Provided data:
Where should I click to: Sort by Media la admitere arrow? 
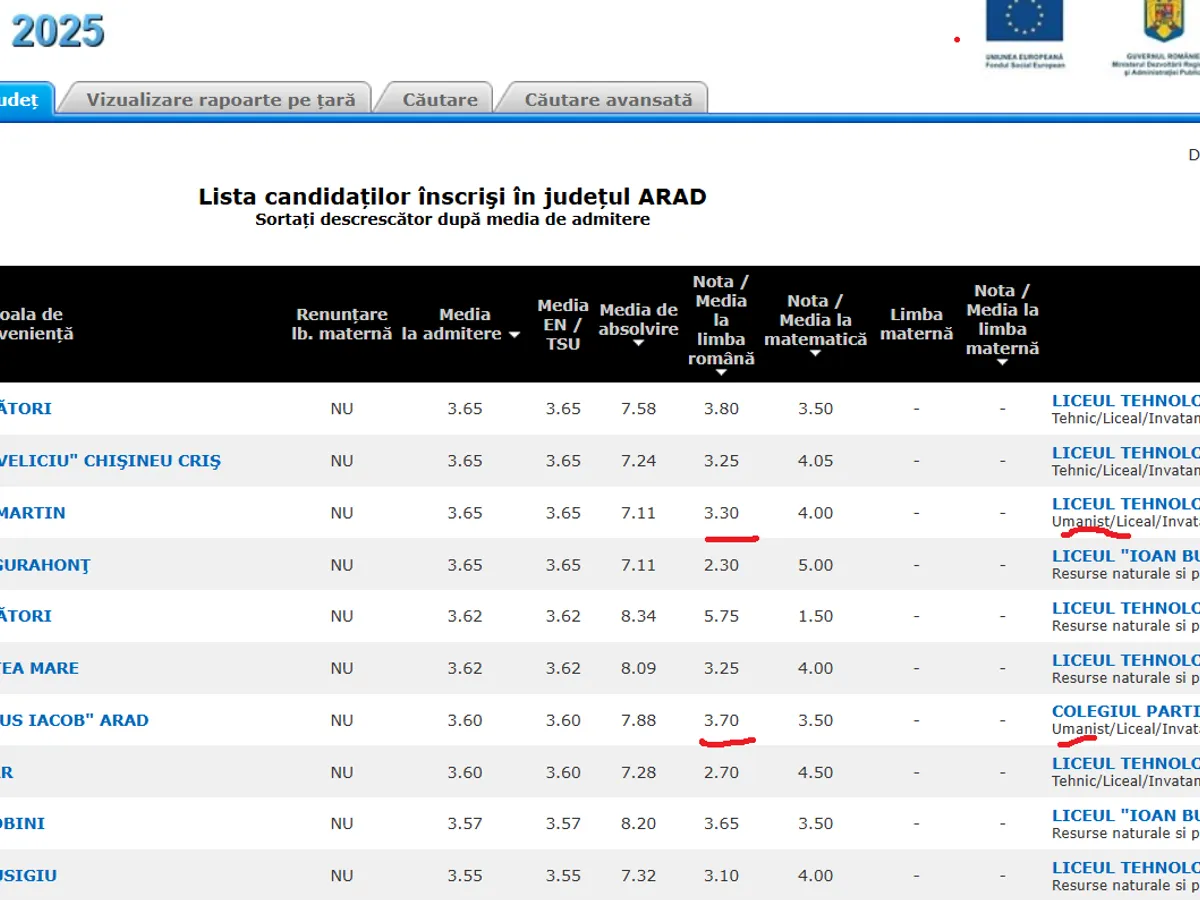(x=514, y=335)
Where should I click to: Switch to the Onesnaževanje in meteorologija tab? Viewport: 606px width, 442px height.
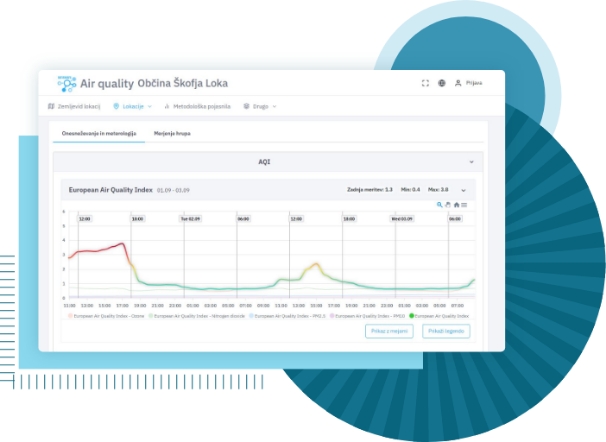pyautogui.click(x=96, y=132)
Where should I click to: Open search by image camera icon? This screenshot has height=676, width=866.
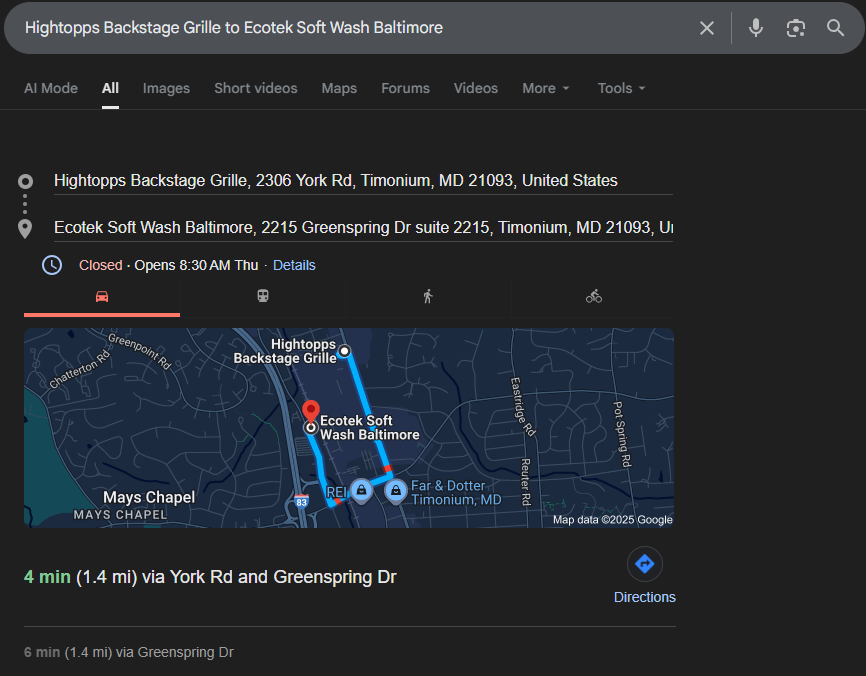pos(796,28)
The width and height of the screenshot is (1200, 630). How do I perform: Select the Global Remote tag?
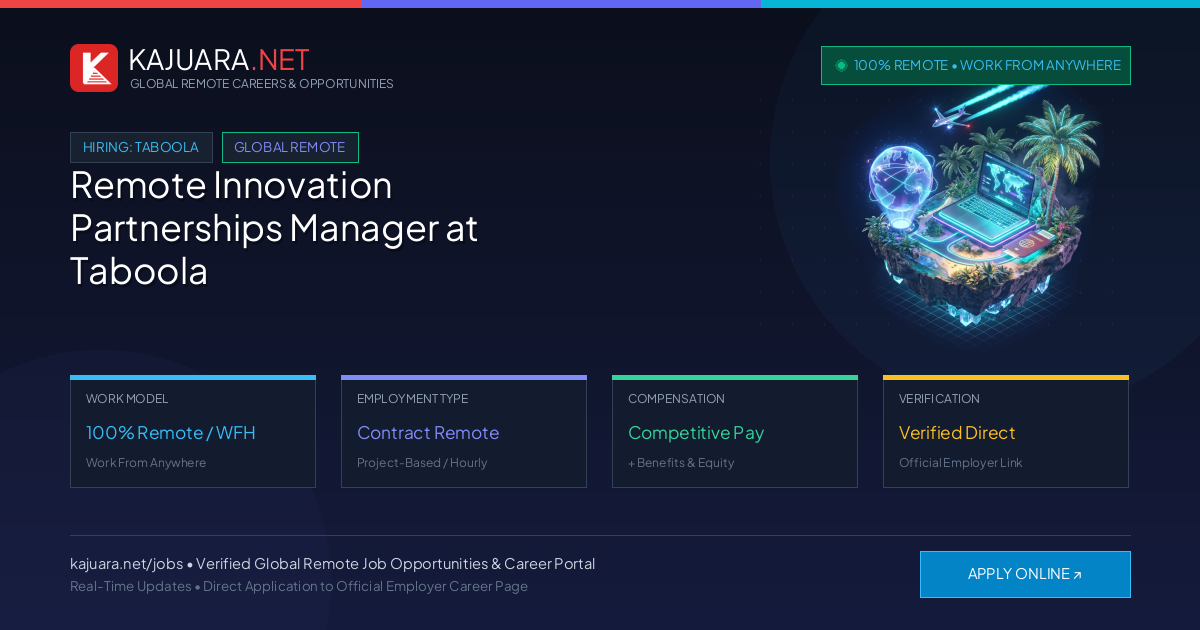click(x=290, y=147)
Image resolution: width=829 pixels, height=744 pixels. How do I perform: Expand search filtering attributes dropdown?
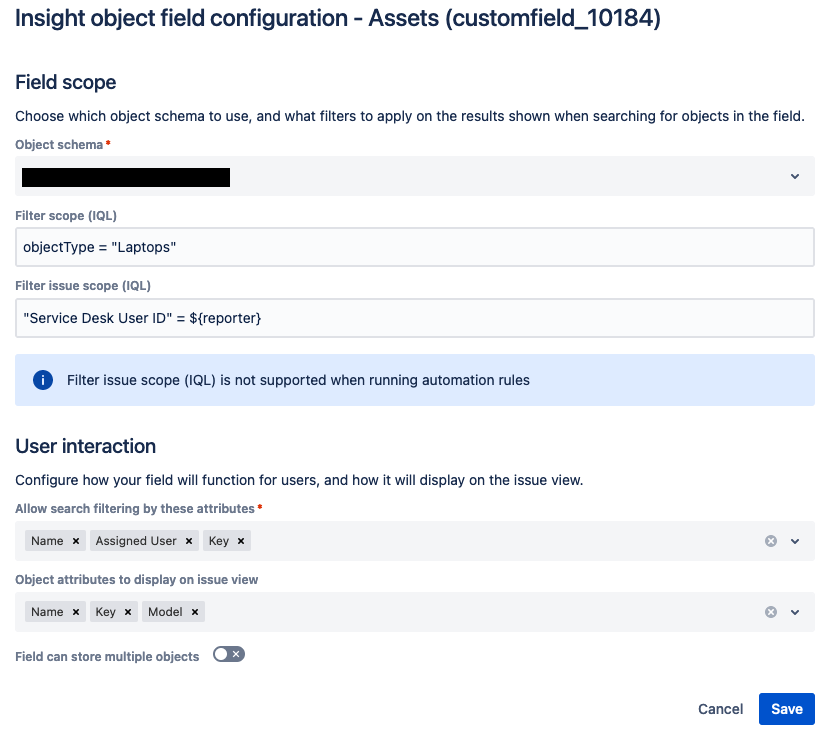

What you need to do: In the listing, rename "Viewport" to "Window size" in the lines from its start through the line containing "pyautogui.click(x=96, y=132)", inclusive, and reproduce those lines with nothing else altered. Leave the pictures out.

Worked solution:
Where should I click to: Sort by Media la admitere arrow? 
(x=514, y=335)
Where should I click to: Switch to the Onesnaževanje in meteorologija tab? Window size: 606px width, 442px height.
pyautogui.click(x=96, y=132)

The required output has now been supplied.